Economists at Goldman Sachs Group Inc. said U.S. economic growth will fall to 1.8 percent next year from 2.1 percent this year. The U.S. slowdown will hurt other economies, Goldman said. Of the 38 countries they monitor, Goldman economists expect 26 to slow next year and 12 to strengthen, causing global growth to slow to 4 percent in 2008 from 4.7 percent this year.
Bill Gross, manager of the world's biggest bond fund at Pacific Investment Management Co., said the Fed may have to reduce its benchmark interest rate to 3 percent or lower to support the economy.
The S&P 500 has climbed 15 percent on average during the dozen times the Fed reduced interest rates during the past 50 years, according to research published yesterday by Bespoke Investment Group LLC. During the two Fed easing cycles in which the benchmark rate fell to a low of 3 percent -- a three-month period that ended in September 1960 and a three-year period ended in September 1992 -- the S&P 500 advanced 2.2 percent and 30 percent, respectively, Bespoke found.

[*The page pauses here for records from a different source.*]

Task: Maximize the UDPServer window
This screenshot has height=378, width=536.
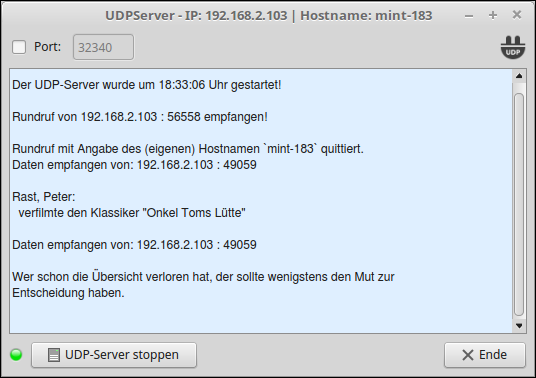Action: coord(493,15)
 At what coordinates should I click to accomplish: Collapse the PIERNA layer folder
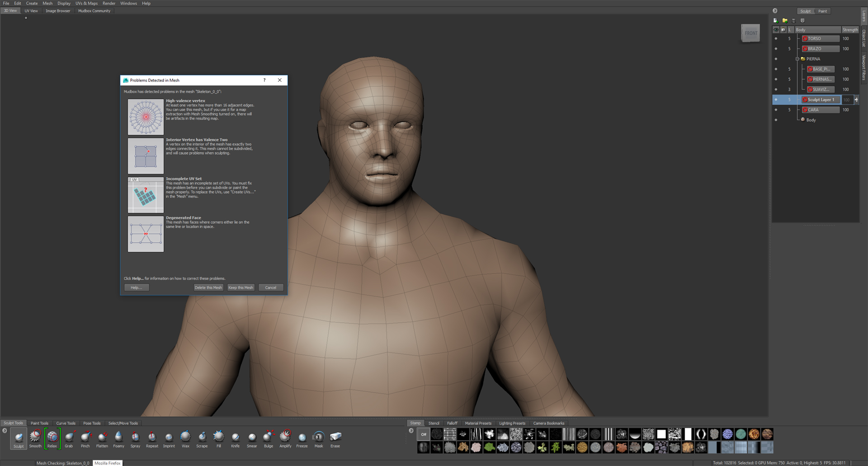click(x=797, y=59)
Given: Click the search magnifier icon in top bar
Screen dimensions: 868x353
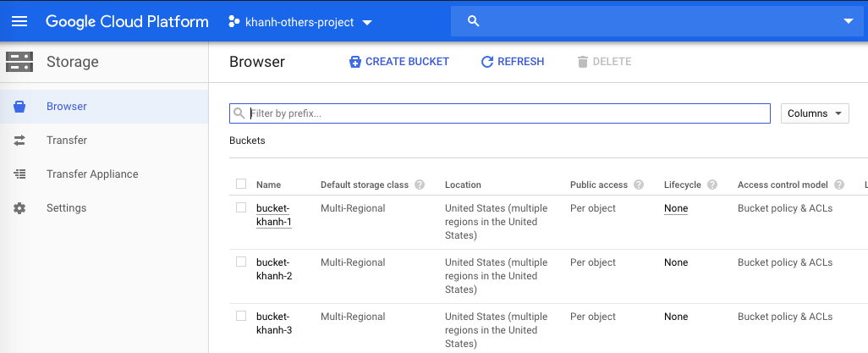Looking at the screenshot, I should click(474, 21).

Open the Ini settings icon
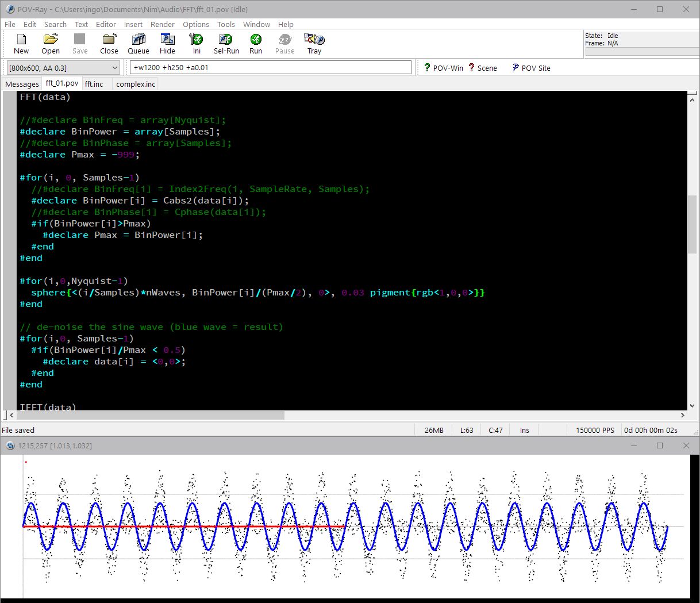[197, 44]
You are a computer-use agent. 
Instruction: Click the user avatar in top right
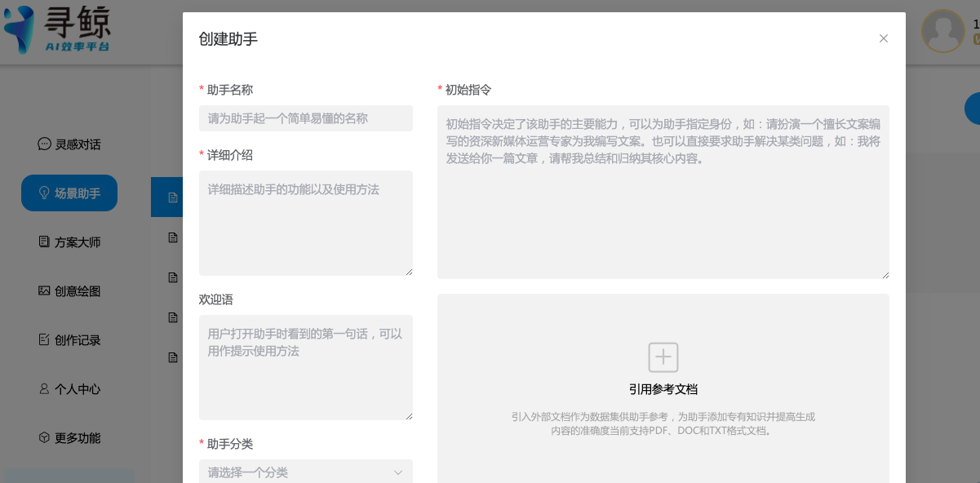[x=942, y=31]
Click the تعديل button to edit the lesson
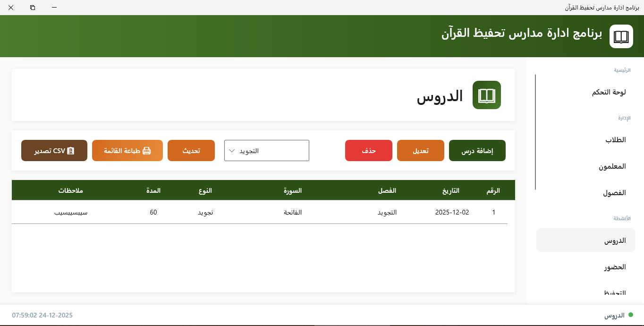 pos(420,150)
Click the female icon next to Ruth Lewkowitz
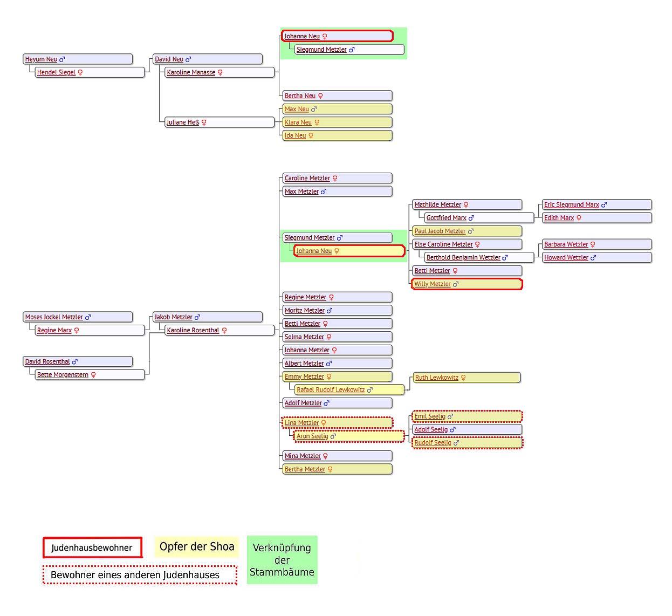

Thomas H. Lee Partners LP raised $8.1 billion for leveraged buyouts, a sign that investors expect LBOs to rebound after financing for the biggest deals dried up. The fund will focus on North American companies, said two people with knowledge of the plan. There have been four LBOs valued at more than $5 billion since June 30, down from 19 in the first six months of the year, according to data compiled by Bloomberg.
MBIA Inc. dropped $5.21, or 16 percent, to $27.42 for the biggest decline in the S&P 500 and the stock's steepest drop in 20 years. Moody's said the largest bond insurer may face a capital shortfall, throwing its AAA credit rating in jeopardy and putting at risk the rankings of the state, municipal and corporate debt it guarantees. Liz James, a spokeswoman for MBIA, said the company had no immediate comment.
Comcast Corp. fell $2.55, or 12 percent, to $18.18 for the second-largest retreat in the S&P 500. The biggest U.S. cable- television provider reduced its 2007 forecasts for sales, new customers and cash flow.
The Russell 2000 Index, a benchmark for companies with a median market value of $597.4 million, today climbed 1.8 percent to 765.64. The Dow Jones Wilshire 5000 Index, the broadest measure of U.S. shares, increased 1.4 percent to 14,963.52. Based on its advance, the value of stocks increased by $264.2 billion.